**What you need to do:**
Output the records that follow, with every character intact.

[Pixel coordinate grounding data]
Start of Block

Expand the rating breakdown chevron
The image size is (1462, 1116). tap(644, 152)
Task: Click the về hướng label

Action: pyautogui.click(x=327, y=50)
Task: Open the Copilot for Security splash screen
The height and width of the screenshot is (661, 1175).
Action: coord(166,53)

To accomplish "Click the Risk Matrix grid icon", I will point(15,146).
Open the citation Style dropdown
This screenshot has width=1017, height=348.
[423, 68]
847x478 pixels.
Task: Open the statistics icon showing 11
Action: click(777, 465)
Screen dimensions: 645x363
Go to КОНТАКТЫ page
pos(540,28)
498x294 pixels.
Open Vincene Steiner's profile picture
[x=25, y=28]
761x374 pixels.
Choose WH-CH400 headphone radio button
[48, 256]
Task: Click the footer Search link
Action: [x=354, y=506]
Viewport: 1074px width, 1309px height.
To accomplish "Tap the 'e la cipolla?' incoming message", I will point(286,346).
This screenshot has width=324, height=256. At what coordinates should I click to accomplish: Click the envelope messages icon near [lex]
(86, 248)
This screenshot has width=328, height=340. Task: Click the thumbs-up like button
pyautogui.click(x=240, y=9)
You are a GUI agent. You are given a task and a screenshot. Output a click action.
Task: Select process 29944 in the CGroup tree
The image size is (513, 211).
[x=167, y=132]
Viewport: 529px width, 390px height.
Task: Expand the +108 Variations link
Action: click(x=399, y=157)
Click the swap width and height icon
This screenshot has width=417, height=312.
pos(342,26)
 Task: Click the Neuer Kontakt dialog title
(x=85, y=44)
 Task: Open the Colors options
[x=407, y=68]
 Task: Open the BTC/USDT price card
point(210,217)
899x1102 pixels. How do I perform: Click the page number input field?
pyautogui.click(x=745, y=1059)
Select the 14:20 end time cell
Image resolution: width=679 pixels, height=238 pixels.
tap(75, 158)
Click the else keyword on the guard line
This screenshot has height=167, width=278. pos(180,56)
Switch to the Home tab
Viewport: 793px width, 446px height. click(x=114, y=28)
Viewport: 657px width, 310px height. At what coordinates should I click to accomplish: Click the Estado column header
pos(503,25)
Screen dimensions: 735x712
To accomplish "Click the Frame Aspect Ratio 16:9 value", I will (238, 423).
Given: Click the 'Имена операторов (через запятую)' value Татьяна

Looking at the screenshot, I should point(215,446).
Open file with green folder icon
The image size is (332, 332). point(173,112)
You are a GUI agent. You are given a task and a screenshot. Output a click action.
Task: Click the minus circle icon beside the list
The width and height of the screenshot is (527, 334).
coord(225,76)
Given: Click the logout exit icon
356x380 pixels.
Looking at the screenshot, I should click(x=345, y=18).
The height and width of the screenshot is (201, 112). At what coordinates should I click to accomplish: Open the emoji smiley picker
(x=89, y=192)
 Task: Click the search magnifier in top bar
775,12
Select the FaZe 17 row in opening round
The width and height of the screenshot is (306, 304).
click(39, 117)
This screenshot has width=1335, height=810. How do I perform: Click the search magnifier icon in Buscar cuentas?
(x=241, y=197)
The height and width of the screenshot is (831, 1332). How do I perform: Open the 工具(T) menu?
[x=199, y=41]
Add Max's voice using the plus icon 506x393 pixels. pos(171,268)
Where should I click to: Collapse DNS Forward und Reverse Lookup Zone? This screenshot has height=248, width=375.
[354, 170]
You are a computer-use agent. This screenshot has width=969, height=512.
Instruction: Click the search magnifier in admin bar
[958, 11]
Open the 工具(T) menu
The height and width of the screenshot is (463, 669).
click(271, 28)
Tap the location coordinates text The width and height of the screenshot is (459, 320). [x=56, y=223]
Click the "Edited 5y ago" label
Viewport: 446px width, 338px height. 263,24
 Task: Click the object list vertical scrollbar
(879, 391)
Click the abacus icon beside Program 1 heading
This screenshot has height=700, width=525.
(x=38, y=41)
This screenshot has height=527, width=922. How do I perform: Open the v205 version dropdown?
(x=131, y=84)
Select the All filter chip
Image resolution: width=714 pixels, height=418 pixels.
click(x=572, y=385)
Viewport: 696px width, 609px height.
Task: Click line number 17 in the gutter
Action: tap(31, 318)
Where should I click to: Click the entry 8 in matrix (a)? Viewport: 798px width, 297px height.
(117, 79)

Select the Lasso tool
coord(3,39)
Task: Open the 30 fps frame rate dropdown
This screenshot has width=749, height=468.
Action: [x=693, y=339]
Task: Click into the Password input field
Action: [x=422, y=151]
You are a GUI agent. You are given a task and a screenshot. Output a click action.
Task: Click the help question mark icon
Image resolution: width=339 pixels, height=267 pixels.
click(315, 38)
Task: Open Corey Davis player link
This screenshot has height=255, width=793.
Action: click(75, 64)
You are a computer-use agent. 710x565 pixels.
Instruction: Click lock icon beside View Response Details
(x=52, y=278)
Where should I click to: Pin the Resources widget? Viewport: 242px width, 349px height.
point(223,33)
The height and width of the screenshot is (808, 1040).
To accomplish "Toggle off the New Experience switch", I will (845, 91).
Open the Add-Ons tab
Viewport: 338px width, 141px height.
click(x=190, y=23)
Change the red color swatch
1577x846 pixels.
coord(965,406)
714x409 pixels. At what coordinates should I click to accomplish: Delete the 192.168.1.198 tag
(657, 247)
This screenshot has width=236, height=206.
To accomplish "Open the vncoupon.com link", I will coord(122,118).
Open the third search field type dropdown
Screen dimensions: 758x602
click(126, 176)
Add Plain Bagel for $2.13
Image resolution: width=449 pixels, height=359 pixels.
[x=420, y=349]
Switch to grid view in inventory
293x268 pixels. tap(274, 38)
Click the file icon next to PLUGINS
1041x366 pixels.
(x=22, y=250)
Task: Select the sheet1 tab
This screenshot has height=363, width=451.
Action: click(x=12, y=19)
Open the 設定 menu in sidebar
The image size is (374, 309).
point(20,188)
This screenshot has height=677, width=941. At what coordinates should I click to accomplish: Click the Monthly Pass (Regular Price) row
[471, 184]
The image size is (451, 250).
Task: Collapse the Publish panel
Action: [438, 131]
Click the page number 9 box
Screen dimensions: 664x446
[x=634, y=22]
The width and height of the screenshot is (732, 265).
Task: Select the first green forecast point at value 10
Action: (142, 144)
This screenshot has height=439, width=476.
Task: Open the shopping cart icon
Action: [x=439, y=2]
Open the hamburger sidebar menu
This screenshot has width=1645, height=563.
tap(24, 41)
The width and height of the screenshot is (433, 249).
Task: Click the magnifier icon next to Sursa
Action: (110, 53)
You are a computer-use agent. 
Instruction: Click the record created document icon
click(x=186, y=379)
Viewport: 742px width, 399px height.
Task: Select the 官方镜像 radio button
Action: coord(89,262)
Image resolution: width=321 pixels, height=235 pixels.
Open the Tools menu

End of Block

**Solution below:**
Expand the rating breakdown chevron
The image size is (1462, 1116). tap(644, 152)
Task: Click the về hướng label

Action: pyautogui.click(x=327, y=50)
Task: Open the Copilot for Security splash screen
The height and width of the screenshot is (661, 1175).
Action: coord(166,53)

To accomplish "Click the Risk Matrix grid icon", I will point(15,146).
Open the citation Style dropdown
This screenshot has width=1017, height=348.
[423, 68]
847x478 pixels.
Task: Open the statistics icon showing 11
Action: click(777, 465)
Screen dimensions: 645x363
Go to КОНТАКТЫ page
pos(540,28)
498x294 pixels.
Open Vincene Steiner's profile picture
[x=25, y=28]
761x374 pixels.
Choose WH-CH400 headphone radio button
[48, 256]
Task: Click the footer Search link
Action: [x=354, y=506]
Viewport: 1074px width, 1309px height.
To accomplish "Tap the 'e la cipolla?' incoming message", I will point(286,346).
This screenshot has width=324, height=256. At what coordinates should I click to accomplish: Click the envelope messages icon near [lex]
(86, 248)
This screenshot has width=328, height=340. Task: Click the thumbs-up like button
pyautogui.click(x=240, y=9)
You are a GUI agent. You are given a task and a screenshot. Output a click action.
Task: Select process 29944 in the CGroup tree
The image size is (513, 211).
[x=167, y=132]
Viewport: 529px width, 390px height.
Task: Expand the +108 Variations link
Action: click(x=399, y=157)
Click the swap width and height icon
This screenshot has width=417, height=312.
pos(342,26)
 Task: Click the Neuer Kontakt dialog title
(x=85, y=44)
 Task: Open the Colors options
[x=407, y=68]
 Task: Open the BTC/USDT price card
point(210,217)
899x1102 pixels. How do I perform: Click the page number input field?
pyautogui.click(x=745, y=1059)
Select the 14:20 end time cell
Image resolution: width=679 pixels, height=238 pixels.
tap(75, 158)
Click the else keyword on the guard line
This screenshot has height=167, width=278. pos(180,56)
Switch to the Home tab
Viewport: 793px width, 446px height. click(x=114, y=28)
Viewport: 657px width, 310px height. At what coordinates should I click to accomplish: Click the Estado column header
pos(503,25)
Screen dimensions: 735x712
To accomplish "Click the Frame Aspect Ratio 16:9 value", I will (238, 423).
Given: Click the 'Имена операторов (через запятую)' value Татьяна

Looking at the screenshot, I should point(215,446).
Open file with green folder icon
The image size is (332, 332). point(173,112)
You are a GUI agent. You are given a task and a screenshot. Output a click action.
Task: Click the minus circle icon beside the list
The width and height of the screenshot is (527, 334).
coord(225,76)
Given: Click the logout exit icon
356x380 pixels.
Looking at the screenshot, I should click(x=345, y=18).
The height and width of the screenshot is (201, 112). At what coordinates should I click to accomplish: Open the emoji smiley picker
(x=89, y=192)
 Task: Click the search magnifier in top bar
775,12
Select the FaZe 17 row in opening round
The width and height of the screenshot is (306, 304).
click(39, 117)
This screenshot has width=1335, height=810. How do I perform: Click the search magnifier icon in Buscar cuentas?
(x=241, y=197)
The height and width of the screenshot is (831, 1332). How do I perform: Open the 工具(T) menu?
[x=199, y=41]
Add Max's voice using the plus icon 506x393 pixels. pos(171,268)
Where should I click to: Collapse DNS Forward und Reverse Lookup Zone? This screenshot has height=248, width=375.
[354, 170]
You are a computer-use agent. This screenshot has width=969, height=512.
Instruction: Click the search magnifier in admin bar
[958, 11]
Open the 工具(T) menu
The height and width of the screenshot is (463, 669).
click(271, 28)
Tap the location coordinates text The width and height of the screenshot is (459, 320). [x=56, y=223]
Click the "Edited 5y ago" label
Viewport: 446px width, 338px height. 263,24
 Task: Click the object list vertical scrollbar
(879, 391)
Click the abacus icon beside Program 1 heading
This screenshot has height=700, width=525.
(x=38, y=41)
This screenshot has height=527, width=922. How do I perform: Open the v205 version dropdown?
(x=131, y=84)
Select the All filter chip
Image resolution: width=714 pixels, height=418 pixels.
click(x=572, y=385)
Viewport: 696px width, 609px height.
Task: Click line number 17 in the gutter
Action: tap(31, 318)
Where should I click to: Click the entry 8 in matrix (a)? Viewport: 798px width, 297px height.
(117, 79)

Select the Lasso tool
coord(3,39)
Task: Open the 30 fps frame rate dropdown
This screenshot has width=749, height=468.
Action: [x=693, y=339]
Task: Click into the Password input field
Action: [x=422, y=151]
You are a GUI agent. You are given a task and a screenshot. Output a click action.
Task: Click the help question mark icon
Image resolution: width=339 pixels, height=267 pixels.
click(315, 38)
Task: Open Corey Davis player link
This screenshot has height=255, width=793.
Action: click(75, 64)
You are a computer-use agent. 710x565 pixels.
Instruction: Click lock icon beside View Response Details
(x=52, y=278)
Where should I click to: Pin the Resources widget? Viewport: 242px width, 349px height.
point(223,33)
The height and width of the screenshot is (808, 1040).
To accomplish "Toggle off the New Experience switch", I will (845, 91).
Open the Add-Ons tab
Viewport: 338px width, 141px height.
click(x=190, y=23)
Change the red color swatch
1577x846 pixels.
coord(965,406)
714x409 pixels. At what coordinates should I click to accomplish: Delete the 192.168.1.198 tag
(657, 247)
This screenshot has width=236, height=206.
To accomplish "Open the vncoupon.com link", I will coord(122,118).
Open the third search field type dropdown
Screen dimensions: 758x602
click(126, 176)
Add Plain Bagel for $2.13
Image resolution: width=449 pixels, height=359 pixels.
[x=420, y=349]
Switch to grid view in inventory
293x268 pixels. tap(274, 38)
Click the file icon next to PLUGINS
1041x366 pixels.
(x=22, y=250)
Task: Select the sheet1 tab
This screenshot has height=363, width=451.
Action: click(x=12, y=19)
Open the 設定 menu in sidebar
The image size is (374, 309).
point(20,188)
This screenshot has height=677, width=941. At what coordinates should I click to accomplish: Click the Monthly Pass (Regular Price) row
[471, 184]
The image size is (451, 250).
Task: Collapse the Publish panel
Action: [438, 131]
Click the page number 9 box
Screen dimensions: 664x446
[x=634, y=22]
The width and height of the screenshot is (732, 265).
Task: Select the first green forecast point at value 10
Action: (142, 144)
This screenshot has height=439, width=476.
Task: Open the shopping cart icon
Action: [x=439, y=2]
Open the hamburger sidebar menu
This screenshot has width=1645, height=563.
tap(24, 41)
The width and height of the screenshot is (433, 249).
Task: Click the magnifier icon next to Sursa
Action: (110, 53)
You are a computer-use agent. 
Instruction: Click the record created document icon
click(x=186, y=379)
Viewport: 742px width, 399px height.
Task: Select the 官方镜像 radio button
Action: coord(89,262)
Image resolution: width=321 pixels, height=235 pixels.
Open the Tools menu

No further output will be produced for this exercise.